Subordinate Clauses and Conjunctions
- Subordinate clauses begin with subordinating conjunctions (e.g., because, since, although) and cannot stand alone.
- Subordinate clauses show relationships like cause/effect, time, condition, comparison, or place.
- To correct fragments, ensure every sentence has a subject, verb, and expresses a complete thought.
Run-on Sentences & Comma Splices
- A run-on is two complete sentences joined without correct punctuation or conjunction.
- Common fix: separate sentences with a period, semicolon, or use a coordinating conjunction (FANBOYS: for, and, nor, but, or, yet, so).
- A comma splice occurs if two sentences are joined only by a comma without a coordinating conjunction.
Coordination and Subordination of Clauses
- Coordinate clauses are equal in rank, joined by conjunctions like and, but, or, so.
- Subordinate clauses are unequal and depend on the main clause for meaning.
- Choose connectives carefully to express logical relationships clearly.
Adverb and Adjective Clauses
- Subordinate adverb clauses answer how, where, when, or why and modify verbs, adjectives, or adverbs.
- Subordinate adjective clauses begin with who, whom, whose, that, which, or relative adverbs (when, where, why) and modify nouns.
Faulty Coordination & Pronoun References
- Faulty coordination occurs when ideas of unequal importance are incorrectly joined as equals.
- Pronouns must clearly refer to a specific antecedent noun to avoid ambiguity.
- Ambiguous, general, or weak pronoun references can confuse the reader.
Key Terms & Definitions
- Sentence Fragment — incomplete sentence missing subject, verb, or complete thought.

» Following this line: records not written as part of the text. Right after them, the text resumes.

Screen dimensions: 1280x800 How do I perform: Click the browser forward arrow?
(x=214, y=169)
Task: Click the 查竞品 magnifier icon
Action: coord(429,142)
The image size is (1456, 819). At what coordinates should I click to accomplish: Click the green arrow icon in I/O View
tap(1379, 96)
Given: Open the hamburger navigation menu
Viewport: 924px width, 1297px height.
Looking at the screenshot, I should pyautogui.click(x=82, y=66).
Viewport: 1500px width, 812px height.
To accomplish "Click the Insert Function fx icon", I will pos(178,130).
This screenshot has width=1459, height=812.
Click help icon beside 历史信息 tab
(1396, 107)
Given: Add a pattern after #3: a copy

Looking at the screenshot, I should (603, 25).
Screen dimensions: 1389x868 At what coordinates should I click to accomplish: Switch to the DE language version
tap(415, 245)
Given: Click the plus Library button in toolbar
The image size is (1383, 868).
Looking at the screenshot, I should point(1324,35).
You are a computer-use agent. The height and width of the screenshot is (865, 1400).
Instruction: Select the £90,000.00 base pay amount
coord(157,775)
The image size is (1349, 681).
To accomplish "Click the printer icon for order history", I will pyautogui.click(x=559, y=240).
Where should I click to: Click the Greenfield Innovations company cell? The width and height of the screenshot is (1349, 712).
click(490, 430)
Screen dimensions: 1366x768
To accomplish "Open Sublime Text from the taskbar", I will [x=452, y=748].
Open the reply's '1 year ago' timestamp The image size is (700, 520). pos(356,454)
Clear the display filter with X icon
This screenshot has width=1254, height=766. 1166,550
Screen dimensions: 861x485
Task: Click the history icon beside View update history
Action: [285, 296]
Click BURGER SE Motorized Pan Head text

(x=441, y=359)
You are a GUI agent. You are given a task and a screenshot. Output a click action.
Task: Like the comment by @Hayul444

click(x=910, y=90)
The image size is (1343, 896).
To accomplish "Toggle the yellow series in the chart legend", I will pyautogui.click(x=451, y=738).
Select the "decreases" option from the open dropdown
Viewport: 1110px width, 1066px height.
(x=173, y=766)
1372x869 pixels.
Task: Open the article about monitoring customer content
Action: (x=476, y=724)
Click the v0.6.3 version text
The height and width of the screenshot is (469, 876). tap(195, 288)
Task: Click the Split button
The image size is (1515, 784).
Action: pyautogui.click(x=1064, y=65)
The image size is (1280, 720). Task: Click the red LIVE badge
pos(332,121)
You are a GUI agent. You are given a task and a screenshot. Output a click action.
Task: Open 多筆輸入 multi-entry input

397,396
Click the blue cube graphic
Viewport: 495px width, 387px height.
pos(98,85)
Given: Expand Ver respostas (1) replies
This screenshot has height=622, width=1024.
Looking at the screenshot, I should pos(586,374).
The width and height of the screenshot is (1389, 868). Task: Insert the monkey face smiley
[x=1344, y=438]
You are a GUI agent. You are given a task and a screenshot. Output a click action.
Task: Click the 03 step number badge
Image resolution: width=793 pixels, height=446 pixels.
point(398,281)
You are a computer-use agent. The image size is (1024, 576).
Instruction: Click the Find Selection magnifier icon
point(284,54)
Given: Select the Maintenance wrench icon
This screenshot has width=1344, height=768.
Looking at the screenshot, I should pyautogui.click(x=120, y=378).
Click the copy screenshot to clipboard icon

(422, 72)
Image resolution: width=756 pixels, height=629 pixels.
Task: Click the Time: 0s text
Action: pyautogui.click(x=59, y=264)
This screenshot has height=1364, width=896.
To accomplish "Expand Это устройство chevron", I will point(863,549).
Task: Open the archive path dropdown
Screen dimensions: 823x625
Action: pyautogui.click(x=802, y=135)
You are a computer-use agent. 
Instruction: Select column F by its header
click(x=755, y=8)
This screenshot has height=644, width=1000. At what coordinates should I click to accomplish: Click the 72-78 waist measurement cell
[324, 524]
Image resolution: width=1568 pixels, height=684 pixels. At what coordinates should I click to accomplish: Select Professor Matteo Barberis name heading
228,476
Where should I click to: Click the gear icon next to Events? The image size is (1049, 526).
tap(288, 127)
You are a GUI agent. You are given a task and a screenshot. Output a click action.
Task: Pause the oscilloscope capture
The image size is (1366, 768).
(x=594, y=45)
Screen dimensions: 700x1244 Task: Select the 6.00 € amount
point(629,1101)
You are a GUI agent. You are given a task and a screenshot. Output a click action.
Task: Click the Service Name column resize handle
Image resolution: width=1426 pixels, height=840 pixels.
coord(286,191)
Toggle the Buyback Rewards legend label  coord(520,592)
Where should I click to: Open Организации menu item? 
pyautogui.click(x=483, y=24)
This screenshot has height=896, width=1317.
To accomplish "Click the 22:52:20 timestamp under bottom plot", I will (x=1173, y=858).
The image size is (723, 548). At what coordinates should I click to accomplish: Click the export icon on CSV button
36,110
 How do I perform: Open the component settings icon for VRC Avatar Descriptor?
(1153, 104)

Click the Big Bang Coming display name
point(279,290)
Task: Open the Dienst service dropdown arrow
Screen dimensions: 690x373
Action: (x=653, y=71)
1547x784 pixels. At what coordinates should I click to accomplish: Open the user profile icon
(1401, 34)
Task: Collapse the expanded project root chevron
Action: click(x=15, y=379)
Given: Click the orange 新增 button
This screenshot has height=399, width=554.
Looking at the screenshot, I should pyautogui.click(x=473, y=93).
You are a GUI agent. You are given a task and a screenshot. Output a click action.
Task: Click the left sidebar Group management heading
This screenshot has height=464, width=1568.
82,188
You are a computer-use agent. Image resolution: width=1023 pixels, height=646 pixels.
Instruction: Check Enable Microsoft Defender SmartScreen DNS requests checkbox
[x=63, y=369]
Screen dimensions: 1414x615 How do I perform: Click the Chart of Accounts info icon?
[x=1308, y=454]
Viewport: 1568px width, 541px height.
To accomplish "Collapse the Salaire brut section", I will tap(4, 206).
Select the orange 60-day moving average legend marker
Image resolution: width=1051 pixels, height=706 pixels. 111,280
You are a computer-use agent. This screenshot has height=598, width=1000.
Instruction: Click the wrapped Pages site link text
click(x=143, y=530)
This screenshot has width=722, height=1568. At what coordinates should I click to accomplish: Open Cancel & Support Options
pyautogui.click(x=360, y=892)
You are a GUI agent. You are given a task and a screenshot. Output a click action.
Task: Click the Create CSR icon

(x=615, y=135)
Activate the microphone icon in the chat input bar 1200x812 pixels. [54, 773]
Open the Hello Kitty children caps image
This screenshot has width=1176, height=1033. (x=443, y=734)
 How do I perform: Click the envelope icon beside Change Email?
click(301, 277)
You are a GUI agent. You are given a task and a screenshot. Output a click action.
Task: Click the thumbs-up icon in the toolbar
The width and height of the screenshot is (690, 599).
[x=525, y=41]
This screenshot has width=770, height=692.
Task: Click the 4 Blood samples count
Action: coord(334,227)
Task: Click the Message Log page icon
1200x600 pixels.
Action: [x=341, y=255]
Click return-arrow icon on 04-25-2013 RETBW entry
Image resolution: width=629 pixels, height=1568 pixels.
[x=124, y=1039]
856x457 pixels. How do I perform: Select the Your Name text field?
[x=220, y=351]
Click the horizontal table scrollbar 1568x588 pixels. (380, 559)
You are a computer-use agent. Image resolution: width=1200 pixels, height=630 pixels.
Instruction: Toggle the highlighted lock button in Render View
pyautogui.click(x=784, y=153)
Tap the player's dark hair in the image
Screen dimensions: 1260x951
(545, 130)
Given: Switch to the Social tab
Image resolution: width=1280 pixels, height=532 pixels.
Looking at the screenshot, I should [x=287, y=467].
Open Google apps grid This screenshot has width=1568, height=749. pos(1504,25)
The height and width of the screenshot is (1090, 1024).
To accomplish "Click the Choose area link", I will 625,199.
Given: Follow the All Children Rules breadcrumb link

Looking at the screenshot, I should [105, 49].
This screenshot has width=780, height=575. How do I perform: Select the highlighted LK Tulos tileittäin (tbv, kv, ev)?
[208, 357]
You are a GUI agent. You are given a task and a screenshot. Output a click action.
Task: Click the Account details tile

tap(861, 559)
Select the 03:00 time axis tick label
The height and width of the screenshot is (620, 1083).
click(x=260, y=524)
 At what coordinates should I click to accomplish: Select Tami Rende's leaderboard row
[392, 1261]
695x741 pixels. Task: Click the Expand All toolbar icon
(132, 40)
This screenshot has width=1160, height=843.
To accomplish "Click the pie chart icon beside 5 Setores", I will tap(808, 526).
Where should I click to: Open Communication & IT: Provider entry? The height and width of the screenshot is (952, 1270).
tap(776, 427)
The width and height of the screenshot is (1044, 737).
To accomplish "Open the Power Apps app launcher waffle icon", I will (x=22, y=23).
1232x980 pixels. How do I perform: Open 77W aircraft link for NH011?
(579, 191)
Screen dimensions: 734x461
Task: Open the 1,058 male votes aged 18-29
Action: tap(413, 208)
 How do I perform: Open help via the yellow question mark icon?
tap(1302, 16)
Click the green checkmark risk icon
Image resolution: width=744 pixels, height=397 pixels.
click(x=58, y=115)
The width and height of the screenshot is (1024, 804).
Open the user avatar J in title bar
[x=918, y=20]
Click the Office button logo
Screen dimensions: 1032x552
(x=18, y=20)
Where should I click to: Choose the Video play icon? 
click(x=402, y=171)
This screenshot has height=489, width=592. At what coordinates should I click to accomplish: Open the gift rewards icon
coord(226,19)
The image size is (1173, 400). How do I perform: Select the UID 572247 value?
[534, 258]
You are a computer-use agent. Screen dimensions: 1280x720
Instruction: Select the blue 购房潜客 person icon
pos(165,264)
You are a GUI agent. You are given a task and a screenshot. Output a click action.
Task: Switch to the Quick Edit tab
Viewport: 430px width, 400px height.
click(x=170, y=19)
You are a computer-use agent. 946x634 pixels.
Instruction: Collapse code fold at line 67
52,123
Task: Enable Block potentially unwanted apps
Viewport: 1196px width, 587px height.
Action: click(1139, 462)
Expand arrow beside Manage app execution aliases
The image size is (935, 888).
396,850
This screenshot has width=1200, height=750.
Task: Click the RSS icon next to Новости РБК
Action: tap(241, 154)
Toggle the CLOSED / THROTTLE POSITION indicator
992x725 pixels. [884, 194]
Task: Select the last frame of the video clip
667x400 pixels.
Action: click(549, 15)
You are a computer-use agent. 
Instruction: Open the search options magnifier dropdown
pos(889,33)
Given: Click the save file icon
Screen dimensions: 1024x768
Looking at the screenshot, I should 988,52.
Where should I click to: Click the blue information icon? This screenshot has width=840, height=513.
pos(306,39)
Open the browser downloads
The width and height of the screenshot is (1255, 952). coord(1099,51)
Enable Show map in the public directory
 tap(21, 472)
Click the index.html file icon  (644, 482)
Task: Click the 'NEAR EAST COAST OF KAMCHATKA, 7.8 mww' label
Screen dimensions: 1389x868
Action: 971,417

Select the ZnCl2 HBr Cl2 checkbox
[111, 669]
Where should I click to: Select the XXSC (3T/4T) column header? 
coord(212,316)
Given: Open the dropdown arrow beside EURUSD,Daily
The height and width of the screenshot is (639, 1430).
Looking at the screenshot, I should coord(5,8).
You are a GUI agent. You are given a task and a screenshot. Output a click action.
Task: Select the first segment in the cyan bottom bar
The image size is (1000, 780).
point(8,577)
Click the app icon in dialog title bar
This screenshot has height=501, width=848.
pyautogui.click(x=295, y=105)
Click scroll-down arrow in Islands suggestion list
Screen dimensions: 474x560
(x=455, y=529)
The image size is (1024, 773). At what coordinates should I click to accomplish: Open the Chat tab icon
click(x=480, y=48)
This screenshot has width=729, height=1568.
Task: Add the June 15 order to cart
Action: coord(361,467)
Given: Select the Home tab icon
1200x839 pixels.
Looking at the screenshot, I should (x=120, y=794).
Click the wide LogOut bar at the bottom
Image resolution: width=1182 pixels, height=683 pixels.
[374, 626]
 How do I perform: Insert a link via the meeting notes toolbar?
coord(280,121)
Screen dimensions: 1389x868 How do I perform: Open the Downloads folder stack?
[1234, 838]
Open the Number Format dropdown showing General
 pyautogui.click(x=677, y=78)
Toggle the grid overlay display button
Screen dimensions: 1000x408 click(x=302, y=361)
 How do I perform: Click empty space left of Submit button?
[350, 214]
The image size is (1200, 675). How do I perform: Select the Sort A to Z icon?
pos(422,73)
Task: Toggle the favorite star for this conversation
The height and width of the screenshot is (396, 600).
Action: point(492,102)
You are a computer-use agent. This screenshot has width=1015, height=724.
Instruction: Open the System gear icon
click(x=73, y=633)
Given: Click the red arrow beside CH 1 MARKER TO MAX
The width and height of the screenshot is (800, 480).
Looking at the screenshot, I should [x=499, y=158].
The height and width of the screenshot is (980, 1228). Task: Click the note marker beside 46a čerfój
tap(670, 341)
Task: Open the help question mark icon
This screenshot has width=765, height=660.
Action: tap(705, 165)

- Complete Sentence — contains subject, verb, and expresses a complete idea.
- Phrase — group of words acting as a single part of speech, lacking subject/verb.
- Subordinate Clause — dependent clause that cannot stand alone.
- Coordinating Conjunctions — words that connect clauses of equal rank ("FANBOYS").
- Comma Splice — error where two sentences are joined only with a comma.
- Antecedent — noun to which a pronoun refers.
Action Items / Next Steps
- Review and practice identifying fragments, run-ons, and correct sentence structure.
- Complete any assigned exercises on sentence completion and clause coordination.